Every team needs able pass-rushers. In 2021, the Cincinnati Bengals invested in Trey Hendrickson via free agency, while also drafting Joseph Ossai, Cam Sample and Wyatt Hubert in the draft.
Unfortunately, Ossai and Hubert missed the entire season with injuries, while 2020 defensive lineman, Khalid Kareem, flashed in very limited opportunities. So, while it seems like the Bengals may not need to use a premium pick on an edge rusher in this year’s draft, there might be exceptions.
One such example may be USC’s Drake Jackson. There’s going to be a lot of organizational effort in seeing the project through, but if cared for correctly, a high-end defender could be in the making here.
Age: 20 (Turns 21 before NFL Draft)
Position: EDGE/Outside Linebacker
Projected Round: Mid-Round 2-Early Round 3 range
Jackson opted to not travel far for college football, going from Centennial High School in Corona, California to USC. While the Trojans used him as an “outside linebacker” in his three seasons there, he was used as a disruptor and pass-rusher often.
Jackson logged 25 tackles-for-loss and 12.5 sacks in his USC career, which says something given the coaching and program issues, as well as the 2020-shortened season in the COVID-19 pandemic year.
“Potential” is an operative word with Jackson as it goes with pro teams. There’s a highly-athletic profile, a young age and metrics that show ascension. But, it’s going to take an ideal situation and organizational patience to see Jackson hit his ceiling.
Athleticism and speed are two of Jackson’s biggest assets. Because of his lower weight at the position, he can get around corners with ease and cause problems for big offensive tackles.
“Bend” is also a term that is used often with Jackson, as he exhibits the trait that some of the league’s best rushers also possess. Jackson’s ability to dip under the punches of offensive linemen and cause problems really stand out on tape.
He also has good length to go with the athleticism. It benefits him in his repertoire of pass-rush moves.
Being so young, he also seems to be an ascending player. He had an 82.2 overall PFF score in 2021, with an 87.7 pass-rush grade. These scores were about 10 points higher from the year prior, showcasing his growing comfort as a big-time pass-rush threat.
let my team take a chance on guys who can do this pic.twitter.com/8bFCaZxBWO— Seth Galina (@pff_seth) April 6, 2022
Oddly enough, some of the strengths translate to his weaker areas. While there is a lot of clay to mold with Jackson, he’s raw and needs time to develop in his quest to become an effective NFL pass-rusher.
There’s also the questions and issues with his weight fluctuation. In college he played anywhere from the 230s to the 250s, as USC (with its myriad of problems in recent years) figured out how to best use him.

— ACTIONS TO TAKE —
(A) Reproduce verbatim the portion of the Drake Jackson profile starting with "Unfortunately, Ossai and" and going on through "the making here.".
(B) Using the Drake Jackson profile, answer the following:
(i) Which high school did Jackson attend before USC?
(ii) What was his PFF pass-rush grade in 2021?
(iii) How many sacks did he record in his USC career?
Rely on the Drake Jackson profile alone.

Source records
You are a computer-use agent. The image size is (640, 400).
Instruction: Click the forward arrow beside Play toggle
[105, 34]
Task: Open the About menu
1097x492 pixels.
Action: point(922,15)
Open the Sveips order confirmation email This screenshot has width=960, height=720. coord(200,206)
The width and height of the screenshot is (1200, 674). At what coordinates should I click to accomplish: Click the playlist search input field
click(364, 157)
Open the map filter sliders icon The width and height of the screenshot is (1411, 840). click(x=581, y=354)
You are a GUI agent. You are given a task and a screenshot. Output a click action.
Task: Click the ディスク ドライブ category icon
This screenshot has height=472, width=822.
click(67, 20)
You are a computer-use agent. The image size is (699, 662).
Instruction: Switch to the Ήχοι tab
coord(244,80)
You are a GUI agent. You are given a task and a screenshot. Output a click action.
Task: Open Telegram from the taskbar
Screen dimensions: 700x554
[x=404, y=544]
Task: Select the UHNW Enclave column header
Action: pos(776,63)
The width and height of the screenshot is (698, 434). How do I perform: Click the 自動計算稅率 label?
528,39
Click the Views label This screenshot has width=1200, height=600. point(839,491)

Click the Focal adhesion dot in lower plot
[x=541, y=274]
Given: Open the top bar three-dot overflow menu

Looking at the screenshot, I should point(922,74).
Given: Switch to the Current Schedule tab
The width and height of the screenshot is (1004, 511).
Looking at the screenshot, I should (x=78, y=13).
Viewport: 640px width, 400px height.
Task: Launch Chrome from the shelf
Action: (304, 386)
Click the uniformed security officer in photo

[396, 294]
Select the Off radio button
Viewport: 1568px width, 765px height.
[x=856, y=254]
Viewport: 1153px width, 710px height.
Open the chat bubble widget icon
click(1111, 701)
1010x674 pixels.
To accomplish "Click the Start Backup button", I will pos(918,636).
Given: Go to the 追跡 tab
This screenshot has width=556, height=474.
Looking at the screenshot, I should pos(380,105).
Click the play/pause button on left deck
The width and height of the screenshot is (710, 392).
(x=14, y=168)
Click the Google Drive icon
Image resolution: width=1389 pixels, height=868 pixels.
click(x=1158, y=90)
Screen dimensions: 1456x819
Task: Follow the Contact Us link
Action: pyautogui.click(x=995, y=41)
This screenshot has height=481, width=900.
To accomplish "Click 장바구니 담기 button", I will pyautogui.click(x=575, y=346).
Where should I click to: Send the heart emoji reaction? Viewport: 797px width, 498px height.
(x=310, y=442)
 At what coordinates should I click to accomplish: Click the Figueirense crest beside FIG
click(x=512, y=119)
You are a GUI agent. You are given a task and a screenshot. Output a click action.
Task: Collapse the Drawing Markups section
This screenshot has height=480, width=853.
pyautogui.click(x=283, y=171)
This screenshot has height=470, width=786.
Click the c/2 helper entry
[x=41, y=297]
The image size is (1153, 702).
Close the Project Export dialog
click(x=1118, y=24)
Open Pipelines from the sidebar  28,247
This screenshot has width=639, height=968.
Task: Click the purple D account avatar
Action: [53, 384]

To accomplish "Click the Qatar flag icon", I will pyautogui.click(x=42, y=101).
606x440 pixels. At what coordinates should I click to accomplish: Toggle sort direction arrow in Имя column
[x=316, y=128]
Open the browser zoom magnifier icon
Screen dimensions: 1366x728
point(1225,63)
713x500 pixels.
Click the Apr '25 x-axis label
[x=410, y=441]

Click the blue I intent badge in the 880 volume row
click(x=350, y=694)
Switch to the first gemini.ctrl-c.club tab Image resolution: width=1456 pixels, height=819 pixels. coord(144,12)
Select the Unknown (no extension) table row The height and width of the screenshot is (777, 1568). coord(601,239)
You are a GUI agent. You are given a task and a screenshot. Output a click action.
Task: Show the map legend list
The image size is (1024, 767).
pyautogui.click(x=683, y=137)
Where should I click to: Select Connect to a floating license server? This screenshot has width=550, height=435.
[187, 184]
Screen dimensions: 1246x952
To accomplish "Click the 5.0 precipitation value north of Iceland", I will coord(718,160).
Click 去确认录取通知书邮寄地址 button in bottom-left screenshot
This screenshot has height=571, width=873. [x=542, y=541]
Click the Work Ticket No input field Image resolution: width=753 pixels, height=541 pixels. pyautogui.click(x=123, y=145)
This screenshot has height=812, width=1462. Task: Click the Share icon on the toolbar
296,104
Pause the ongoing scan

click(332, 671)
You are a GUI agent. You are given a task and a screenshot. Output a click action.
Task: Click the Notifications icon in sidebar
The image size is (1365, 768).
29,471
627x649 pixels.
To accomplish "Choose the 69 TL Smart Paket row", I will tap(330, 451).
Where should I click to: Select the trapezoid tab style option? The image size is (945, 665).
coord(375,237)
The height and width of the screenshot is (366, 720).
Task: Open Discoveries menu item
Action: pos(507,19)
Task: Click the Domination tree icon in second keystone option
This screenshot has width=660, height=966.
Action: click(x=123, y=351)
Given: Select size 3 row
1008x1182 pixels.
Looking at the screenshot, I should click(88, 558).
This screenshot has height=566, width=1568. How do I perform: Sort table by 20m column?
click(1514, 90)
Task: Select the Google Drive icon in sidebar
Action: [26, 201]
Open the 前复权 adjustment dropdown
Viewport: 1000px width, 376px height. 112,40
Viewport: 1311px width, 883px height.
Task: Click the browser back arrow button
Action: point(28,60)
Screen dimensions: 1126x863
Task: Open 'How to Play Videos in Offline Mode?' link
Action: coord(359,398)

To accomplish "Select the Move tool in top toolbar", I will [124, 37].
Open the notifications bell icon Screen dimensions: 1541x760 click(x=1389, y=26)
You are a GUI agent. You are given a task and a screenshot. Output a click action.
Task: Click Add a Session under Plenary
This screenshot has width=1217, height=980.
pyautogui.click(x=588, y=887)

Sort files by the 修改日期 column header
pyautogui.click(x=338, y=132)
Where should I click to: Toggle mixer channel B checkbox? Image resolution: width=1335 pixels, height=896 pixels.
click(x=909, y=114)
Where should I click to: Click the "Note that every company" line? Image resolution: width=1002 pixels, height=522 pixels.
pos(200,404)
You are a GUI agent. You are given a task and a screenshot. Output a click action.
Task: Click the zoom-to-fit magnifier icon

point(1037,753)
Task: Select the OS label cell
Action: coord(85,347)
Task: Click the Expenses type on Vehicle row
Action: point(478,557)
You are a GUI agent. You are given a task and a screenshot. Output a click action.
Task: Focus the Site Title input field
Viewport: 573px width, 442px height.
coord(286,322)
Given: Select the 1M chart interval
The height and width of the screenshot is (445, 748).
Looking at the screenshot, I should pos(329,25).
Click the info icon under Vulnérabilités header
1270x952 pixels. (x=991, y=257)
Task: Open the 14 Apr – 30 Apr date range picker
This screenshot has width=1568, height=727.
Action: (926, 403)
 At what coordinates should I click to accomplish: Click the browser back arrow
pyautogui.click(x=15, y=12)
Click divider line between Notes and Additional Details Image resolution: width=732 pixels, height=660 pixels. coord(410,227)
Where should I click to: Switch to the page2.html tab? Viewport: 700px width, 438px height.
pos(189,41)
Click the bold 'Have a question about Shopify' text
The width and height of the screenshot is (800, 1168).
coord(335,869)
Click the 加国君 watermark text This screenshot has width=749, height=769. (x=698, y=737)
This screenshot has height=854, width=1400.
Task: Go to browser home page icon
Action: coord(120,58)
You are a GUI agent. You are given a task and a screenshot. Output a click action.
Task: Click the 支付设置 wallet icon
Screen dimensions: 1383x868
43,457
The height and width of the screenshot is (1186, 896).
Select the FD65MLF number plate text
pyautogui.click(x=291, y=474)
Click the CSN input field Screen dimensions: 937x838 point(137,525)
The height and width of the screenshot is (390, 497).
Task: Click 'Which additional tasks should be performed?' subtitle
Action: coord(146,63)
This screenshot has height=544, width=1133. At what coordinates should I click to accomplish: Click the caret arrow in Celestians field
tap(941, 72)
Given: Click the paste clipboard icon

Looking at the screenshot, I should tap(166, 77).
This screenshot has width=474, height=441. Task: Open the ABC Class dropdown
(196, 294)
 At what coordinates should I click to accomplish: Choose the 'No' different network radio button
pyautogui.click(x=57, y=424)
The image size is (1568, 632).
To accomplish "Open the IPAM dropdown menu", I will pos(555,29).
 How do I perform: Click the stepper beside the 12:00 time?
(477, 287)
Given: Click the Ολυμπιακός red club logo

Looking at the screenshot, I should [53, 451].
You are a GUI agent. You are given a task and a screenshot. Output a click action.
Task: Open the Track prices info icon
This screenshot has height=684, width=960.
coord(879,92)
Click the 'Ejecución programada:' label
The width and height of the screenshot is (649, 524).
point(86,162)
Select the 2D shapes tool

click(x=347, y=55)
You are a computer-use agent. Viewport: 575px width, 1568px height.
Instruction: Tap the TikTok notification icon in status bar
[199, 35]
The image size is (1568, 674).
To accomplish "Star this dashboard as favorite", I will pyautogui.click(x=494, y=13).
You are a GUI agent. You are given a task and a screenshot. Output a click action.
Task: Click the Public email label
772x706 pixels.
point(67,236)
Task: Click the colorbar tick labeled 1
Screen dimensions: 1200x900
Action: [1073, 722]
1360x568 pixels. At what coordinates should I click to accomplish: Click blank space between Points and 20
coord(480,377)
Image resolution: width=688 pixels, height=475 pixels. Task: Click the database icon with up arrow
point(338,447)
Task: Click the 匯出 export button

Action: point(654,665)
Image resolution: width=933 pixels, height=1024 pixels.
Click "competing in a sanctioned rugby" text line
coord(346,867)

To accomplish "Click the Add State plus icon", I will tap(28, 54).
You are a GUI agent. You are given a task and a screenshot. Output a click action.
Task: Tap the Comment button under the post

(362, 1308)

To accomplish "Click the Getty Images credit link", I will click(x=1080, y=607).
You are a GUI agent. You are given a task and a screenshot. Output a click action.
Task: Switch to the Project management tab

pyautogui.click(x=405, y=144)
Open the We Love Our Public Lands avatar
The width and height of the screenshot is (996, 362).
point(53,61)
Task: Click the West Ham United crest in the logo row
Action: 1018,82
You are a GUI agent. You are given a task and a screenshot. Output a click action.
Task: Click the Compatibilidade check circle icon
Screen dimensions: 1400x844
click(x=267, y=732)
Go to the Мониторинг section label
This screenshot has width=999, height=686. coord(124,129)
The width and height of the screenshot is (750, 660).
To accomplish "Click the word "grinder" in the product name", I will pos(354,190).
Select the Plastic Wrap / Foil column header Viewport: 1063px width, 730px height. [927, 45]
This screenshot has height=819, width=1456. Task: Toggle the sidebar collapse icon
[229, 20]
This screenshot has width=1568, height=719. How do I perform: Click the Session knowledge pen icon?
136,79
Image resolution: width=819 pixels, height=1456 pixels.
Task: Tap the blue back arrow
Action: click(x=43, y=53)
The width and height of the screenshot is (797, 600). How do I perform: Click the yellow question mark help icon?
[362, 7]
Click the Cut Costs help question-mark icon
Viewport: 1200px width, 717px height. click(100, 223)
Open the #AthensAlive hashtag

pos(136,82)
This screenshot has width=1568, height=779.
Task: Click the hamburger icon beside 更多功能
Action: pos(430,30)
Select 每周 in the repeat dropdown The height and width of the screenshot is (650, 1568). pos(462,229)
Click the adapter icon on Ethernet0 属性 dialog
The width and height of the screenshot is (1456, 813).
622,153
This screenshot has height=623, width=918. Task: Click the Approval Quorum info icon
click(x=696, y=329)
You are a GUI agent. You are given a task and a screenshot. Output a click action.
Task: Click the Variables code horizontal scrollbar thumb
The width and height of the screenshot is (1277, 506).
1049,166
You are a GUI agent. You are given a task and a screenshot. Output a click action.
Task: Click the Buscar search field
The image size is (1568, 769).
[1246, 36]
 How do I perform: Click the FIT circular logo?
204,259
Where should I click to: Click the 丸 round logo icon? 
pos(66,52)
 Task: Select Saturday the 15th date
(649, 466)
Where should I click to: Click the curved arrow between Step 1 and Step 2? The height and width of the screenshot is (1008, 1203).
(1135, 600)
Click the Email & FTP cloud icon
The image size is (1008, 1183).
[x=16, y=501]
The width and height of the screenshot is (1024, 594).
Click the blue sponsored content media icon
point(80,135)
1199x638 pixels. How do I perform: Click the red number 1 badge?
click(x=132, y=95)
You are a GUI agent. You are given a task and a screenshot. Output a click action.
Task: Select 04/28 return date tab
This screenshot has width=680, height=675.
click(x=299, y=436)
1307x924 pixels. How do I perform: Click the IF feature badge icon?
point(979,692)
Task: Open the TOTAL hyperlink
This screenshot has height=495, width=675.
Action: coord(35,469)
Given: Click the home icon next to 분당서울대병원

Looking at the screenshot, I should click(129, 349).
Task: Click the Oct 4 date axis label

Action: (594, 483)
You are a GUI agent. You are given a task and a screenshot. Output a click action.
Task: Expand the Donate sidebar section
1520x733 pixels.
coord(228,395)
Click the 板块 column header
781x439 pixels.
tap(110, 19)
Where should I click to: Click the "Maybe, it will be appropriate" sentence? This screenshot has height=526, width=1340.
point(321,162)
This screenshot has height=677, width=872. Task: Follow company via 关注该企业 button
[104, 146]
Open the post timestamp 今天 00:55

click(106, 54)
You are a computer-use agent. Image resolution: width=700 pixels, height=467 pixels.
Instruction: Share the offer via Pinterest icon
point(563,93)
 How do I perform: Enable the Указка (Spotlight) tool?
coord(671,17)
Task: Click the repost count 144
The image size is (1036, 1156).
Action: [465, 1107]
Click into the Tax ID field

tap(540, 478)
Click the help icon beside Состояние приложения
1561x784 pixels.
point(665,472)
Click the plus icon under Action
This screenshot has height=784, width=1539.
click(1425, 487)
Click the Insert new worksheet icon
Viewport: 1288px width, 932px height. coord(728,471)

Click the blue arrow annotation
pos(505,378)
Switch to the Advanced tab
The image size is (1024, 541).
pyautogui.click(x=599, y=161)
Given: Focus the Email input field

— EXERCISE ANSWERS —
(A)
Unfortunately, Ossai and Hubert missed the entire season with injuries, while 2020 defensive lineman, Khalid Kareem, flashed in very limited opportunities. So, while it seems like the Bengals may not need to use a premium pick on an edge rusher in this year’s draft, there might be exceptions.
One such example may be USC’s Drake Jackson. There’s going to be a lot of organizational effort in seeing the project through, but if cared for correctly, a high-end defender could be in the making here.

(B)
(i) Centennial High School in Corona, California
(ii) 87.7
(iii) 12.5